Em nota técnica divulgada nesta sexta-feira (24), a entidade explica que a medida é diferente da tarifa de 25% anunciada anteriormente contra produtos brasileiros.
Segundo a CNA, as listas de exceções das duas investigações não coincidem, o que faz com que parte dos itens que havia escapado da sobretaxa de 25% passe agora a ser tributada em 12,5%. Nos casos em que um produto é alcançado pelas duas medidas, a tarifa adicional acumulada chega a 37,5%.
A confederação cita como exemplos de produtos que haviam sido excluídos da primeira investigação, mas passam a ser atingidos pela nova tarifa, o café solúvel sem adição de sabor, o mel orgânico, determinados pescados, produtos específicos de madeira e couros e peles.
De acordo com os cálculos da CNA, 53,14% das exportações do agronegócio brasileiro para os Estados Unidos permanecem isentas das duas medidas da Seção 301.
Outros 12,34% passam a ser atingidos exclusivamente pela nova tarifa de 12,5%, enquanto 32,91% das vendas ficam sujeitas à incidência cumulativa das duas investigações, totalizando sobretaxa de 37,5%.
Há ainda 1,61% das exportações enquadradas na Seção 232, que seguem submetidas ao regime específico desse instrumento.
Entre os principais produtos exportados aos Estados Unidos, a nota aponta que café verde, carne bovina congelada e celulose permanecem integralmente isentos das duas medidas da Seção 301.
Já segmentos como madeira, sucos e derivados apresentam diferentes níveis de exposição às novas tarifas, conforme a classificação de cada produto.
A CNA afirma ter acompanhado toda a investigação conduzida pelo Escritório do Representante Comercial dos Estados Unidos (USTR) desde março deste ano, apresentando contribuições técnicas, participando das audiências públicas e coordenando a mobilização do setor agropecuário brasileiro.
Nas manifestações encaminhadas ao USTR, a entidade sustentou que o Brasil possui um dos marcos legais e institucionais mais robustos de combate ao trabalho análogo à escravidão, com mecanismos de prevenção, fiscalização, responsabilização e transparência.
Também argumentou que a legislação brasileira adota um conceito mais amplo do que o previsto nas convenções da Organização Internacional do Trabalho (OIT), incluindo jornadas exaustivas e condições degradantes como formas de trabalho análogo à escravidão.

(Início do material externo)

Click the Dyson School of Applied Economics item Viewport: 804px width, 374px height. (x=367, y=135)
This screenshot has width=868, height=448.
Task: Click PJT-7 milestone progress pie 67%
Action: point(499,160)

Segundo comunicado da confederação, a imposição das tarifas “não fortalece a proteção aos trabalhadores”, mas penaliza produtores rurais que cumprem rigorosamente a legislação, investem em boas práticas e produzem de forma responsável, o que compromete competitividade do agro brasileiro.
A CNA afirma que continuará acompanhando eventuais alterações nas listas de exceções e atuando na defesa dos interesses do setor.